“I think he and Rattlesnake Annie were instrumental in keeping them from damming the Brazos, between PK and Granbury [lakes],” said Lela Abernathy, a journalist, poet and fifth-generation Palo Pinto County resident.
“He’s a good writer; he says a lot with few words,” she added. “He’s my favorite Texas author and his narratives were written from scholarly, historical and naturalist points of view – and he was well-versed in all three fields.”
“Some of my family are featured in ‘Goodbye to a River,’” she said, citing the story of her relative, Jodie Corbin, who was with Jesse Veale when Veale was killed by Native Americans. “He has made the history of the county and some of my ancestors come alive.”

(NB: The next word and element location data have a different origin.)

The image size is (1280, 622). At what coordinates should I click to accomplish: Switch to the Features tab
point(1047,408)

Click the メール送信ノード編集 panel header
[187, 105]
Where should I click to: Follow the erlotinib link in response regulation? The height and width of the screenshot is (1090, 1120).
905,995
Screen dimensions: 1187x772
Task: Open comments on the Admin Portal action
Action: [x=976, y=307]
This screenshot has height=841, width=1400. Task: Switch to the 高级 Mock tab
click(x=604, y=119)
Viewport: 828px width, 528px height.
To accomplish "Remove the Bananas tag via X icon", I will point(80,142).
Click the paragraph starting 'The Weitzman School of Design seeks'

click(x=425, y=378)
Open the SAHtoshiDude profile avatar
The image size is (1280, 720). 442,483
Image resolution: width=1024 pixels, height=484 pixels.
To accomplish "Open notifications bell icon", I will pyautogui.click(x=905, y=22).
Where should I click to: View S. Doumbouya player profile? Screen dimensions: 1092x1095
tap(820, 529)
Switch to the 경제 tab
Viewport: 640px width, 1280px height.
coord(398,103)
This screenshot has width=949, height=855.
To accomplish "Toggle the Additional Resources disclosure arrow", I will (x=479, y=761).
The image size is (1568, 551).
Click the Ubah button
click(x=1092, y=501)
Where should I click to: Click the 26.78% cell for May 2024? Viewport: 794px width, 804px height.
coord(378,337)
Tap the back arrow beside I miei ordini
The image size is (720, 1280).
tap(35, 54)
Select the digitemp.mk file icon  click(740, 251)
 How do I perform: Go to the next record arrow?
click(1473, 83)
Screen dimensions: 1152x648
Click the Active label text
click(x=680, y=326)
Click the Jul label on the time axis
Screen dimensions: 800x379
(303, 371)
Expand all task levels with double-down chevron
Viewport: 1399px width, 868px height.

For Mineral Wells resident and recent award-winning writer Gerald Warfield, Graves is synonymous with other well-known naturalist writers that helped define regions of the United States.
“For me, there are writers that are identified with different parts of the country – John Muir [for California’s Sierra Nevada mountains] and Henry Beston, who painted beautiful word pictures of Cape Cod – but this was our man,” he said. “This was our representative for the natural wonders of this part of the country to the rest of the world.”
“He was the guy who represented us beautifully,” added Warfield, explaining that parts of Texas are “kind of sparse at times and Graves painted the best of this area. The way that he represented the Brazos watershed, he really lifted that out as the jewel of this part of the country.”
Joyce Rochelle is the owner of Rochelle’s Canoe Rental, on the Brazos River, a business started by her late husband Harlan’s grandparents in the 1920s. Although she never met Graves, she recalled Graves “came by here several times and visited with our grandparents, while writing [‘Goodbye to a River’].”